D18 – Musical Inclinations

Dear J-

As if to mock the non-artistic me, I picked out “musical inclinations” as today’s topic. I happen to like music quite a bit — thanks to the piano lessons and the Royal Conservatory of Music, I have a very good grasp on music theory — but it’s questionable if the artistic side translated at all. Story of my life: learn how it works, take the mystery out of it, and thus beat it to smithereens.

My first piano teacher was a nice ex-university student named Wendy. We ran her ragged to the point where she and her husband, Sonny, fled back to Hong Kong within a year or two of us starting up lessons. I remember not having much inclination to learn, well, anything at that point, while she drilled us in scales, keys (the major key uses the same notes as the minor key a diminished third away — so the scale of C-major, C-D-E-F-G-A-B-C is related to chromatic A-minor, A-B-C-D-E-F-G-A — see, something sticks), and Italian terms (forte, vivace, andante, cantabile, allegro, pianissimo; no wonder I’ve got an untold love for the Alfa 75). Actually, I think it was because Sonny got a job out there; years afterwards, I’d see Bruce Lee publicity shots, with his half-fade aviator sunglasses and think immediately of Sonny.

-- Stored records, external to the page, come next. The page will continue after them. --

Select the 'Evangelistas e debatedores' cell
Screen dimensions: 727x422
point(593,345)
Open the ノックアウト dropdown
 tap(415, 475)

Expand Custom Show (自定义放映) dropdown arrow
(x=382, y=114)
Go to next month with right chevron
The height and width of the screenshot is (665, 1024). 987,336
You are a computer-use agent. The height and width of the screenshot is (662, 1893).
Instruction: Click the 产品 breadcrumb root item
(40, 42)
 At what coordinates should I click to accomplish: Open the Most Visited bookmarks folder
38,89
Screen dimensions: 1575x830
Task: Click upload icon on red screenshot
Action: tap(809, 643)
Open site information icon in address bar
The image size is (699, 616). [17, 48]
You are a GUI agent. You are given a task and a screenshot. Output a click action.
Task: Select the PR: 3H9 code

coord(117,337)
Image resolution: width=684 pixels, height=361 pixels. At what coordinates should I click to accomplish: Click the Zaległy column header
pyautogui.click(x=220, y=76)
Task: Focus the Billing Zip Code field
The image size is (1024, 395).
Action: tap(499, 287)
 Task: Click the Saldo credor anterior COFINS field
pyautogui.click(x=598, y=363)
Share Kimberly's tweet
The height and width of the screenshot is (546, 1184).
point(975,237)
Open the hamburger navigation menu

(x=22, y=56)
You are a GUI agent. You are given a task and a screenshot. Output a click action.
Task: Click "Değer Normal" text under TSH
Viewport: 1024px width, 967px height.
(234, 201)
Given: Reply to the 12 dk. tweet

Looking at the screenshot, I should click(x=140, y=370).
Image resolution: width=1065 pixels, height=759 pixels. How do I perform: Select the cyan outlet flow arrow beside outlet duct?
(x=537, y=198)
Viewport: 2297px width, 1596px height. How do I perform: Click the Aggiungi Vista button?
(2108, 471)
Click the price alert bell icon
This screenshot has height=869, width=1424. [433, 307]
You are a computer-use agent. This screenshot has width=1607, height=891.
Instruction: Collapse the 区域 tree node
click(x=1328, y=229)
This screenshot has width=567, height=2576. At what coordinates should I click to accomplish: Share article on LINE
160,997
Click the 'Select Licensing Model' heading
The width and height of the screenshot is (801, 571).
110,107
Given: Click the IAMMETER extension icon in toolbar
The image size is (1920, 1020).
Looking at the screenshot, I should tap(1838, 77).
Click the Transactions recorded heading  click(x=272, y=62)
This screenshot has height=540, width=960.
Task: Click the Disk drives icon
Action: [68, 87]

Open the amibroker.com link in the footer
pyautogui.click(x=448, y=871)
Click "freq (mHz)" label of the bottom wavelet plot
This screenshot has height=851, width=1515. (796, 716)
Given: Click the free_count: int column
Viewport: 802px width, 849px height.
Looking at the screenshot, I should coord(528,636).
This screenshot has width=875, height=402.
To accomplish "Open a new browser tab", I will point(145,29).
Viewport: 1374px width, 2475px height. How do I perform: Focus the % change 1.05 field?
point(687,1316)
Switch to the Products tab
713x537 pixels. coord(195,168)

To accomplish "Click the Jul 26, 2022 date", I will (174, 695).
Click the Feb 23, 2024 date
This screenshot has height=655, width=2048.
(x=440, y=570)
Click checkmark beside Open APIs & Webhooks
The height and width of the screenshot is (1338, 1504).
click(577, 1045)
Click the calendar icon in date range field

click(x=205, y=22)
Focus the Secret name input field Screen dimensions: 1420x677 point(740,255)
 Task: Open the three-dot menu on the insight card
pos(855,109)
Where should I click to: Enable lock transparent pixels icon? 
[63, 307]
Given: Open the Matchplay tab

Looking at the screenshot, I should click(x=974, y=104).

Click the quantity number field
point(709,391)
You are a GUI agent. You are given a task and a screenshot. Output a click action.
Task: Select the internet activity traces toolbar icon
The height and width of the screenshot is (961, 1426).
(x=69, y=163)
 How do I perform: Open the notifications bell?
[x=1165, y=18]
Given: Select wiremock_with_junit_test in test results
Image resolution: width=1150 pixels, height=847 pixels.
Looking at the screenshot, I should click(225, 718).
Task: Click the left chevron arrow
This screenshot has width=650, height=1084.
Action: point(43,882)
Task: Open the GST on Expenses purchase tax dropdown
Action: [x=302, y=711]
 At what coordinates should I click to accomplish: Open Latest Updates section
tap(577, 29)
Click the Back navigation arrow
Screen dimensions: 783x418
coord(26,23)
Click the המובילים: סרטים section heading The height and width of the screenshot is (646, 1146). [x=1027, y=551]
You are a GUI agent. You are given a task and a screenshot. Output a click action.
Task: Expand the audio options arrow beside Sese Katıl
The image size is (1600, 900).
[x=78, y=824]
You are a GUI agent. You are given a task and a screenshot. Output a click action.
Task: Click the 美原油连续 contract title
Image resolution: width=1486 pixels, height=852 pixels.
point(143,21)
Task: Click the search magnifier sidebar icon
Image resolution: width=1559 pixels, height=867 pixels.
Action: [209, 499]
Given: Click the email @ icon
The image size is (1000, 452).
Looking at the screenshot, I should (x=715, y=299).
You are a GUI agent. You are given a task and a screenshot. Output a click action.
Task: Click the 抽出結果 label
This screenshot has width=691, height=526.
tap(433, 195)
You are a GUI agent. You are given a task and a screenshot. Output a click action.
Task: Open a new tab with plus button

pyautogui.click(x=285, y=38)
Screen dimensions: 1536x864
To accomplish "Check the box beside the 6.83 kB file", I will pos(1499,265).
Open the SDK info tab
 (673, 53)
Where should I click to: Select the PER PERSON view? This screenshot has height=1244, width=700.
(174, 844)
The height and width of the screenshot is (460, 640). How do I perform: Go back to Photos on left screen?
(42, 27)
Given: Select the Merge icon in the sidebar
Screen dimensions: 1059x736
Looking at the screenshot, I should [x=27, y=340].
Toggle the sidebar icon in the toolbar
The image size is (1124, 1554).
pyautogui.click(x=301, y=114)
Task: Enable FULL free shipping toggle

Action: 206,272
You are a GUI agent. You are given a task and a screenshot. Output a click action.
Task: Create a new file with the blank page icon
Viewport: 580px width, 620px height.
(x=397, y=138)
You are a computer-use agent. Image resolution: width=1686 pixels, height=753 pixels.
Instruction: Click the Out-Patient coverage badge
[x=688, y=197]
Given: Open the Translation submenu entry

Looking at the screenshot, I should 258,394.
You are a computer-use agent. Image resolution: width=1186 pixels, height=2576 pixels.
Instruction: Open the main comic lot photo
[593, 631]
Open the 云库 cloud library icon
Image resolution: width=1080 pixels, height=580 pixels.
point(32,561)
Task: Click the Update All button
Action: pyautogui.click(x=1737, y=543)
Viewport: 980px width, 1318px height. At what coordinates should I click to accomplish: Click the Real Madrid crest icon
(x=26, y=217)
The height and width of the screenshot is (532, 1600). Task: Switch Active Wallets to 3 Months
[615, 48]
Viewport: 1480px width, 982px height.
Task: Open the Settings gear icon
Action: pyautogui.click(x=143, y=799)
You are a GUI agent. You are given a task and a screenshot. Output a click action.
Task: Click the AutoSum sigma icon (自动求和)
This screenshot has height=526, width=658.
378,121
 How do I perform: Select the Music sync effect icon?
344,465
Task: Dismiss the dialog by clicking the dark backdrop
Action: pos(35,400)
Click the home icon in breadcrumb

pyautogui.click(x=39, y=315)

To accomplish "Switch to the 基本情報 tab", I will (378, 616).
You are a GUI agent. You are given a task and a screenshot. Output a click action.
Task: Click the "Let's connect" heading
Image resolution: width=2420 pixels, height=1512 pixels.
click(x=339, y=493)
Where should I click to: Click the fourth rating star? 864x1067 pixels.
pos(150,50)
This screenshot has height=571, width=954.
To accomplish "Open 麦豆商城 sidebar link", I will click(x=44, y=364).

Our next piano teacher made learning easy, but seemed to rely on a very simplified method — she’d number the keys using masking tape and rather than marking notes, would teach us songs by numbers (“London Bridge” would devolve to 5-6-5-4-3-4-5, 2-3-4, 3-4-5). She didn’t last long.

Ghosty Swing

I went to our last piano teacher for ten years. She was a retired professor, and one who’d actually taught Wendy — F. Gwendoline Harper. She was formidable; someone who, despite appearances, was tough as nails and made us better pianists for it. Yes, she would forget she had a pen in her hand when grabbing our arm to correct a egregiously bad habit, leaving marks on sleeves and flesh. Yes, she drove her Karmann Ghia like old people stereotypically do, on top of the dash and leaning forward by the second. She lived at home alone with her cats (close enough for us to bicycle to), until she broke her hip and moved into a home.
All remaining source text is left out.